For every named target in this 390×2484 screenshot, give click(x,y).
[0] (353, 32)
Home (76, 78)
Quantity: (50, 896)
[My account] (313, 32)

======

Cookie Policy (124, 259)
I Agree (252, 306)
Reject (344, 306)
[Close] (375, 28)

======

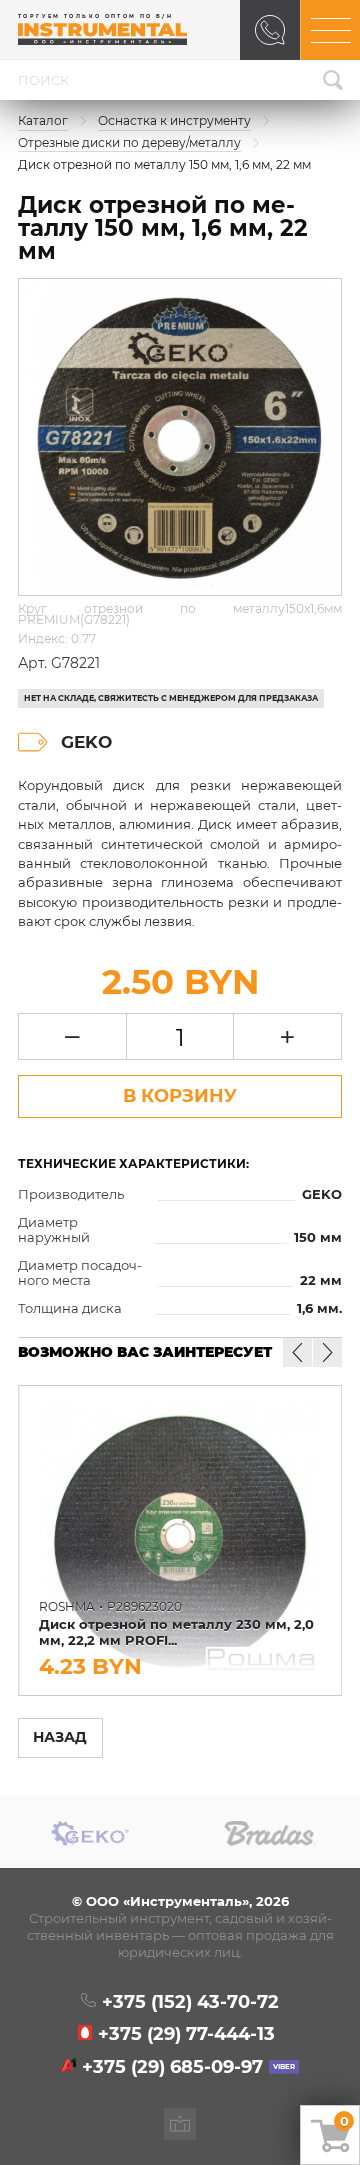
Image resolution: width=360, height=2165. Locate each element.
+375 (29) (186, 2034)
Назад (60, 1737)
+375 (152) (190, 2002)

======

§ **Description of the task**: Given the data above, transcribe exactly the lines from the one containing "Image resolution: width=360, height=2165." down to the one containing "(152) (190, 2002)", and no others.

§ **Task answer**:
Image resolution: width=360, height=2165. Locate each element.
+375 (29) (186, 2034)
Назад (60, 1737)
+375 (152) (190, 2002)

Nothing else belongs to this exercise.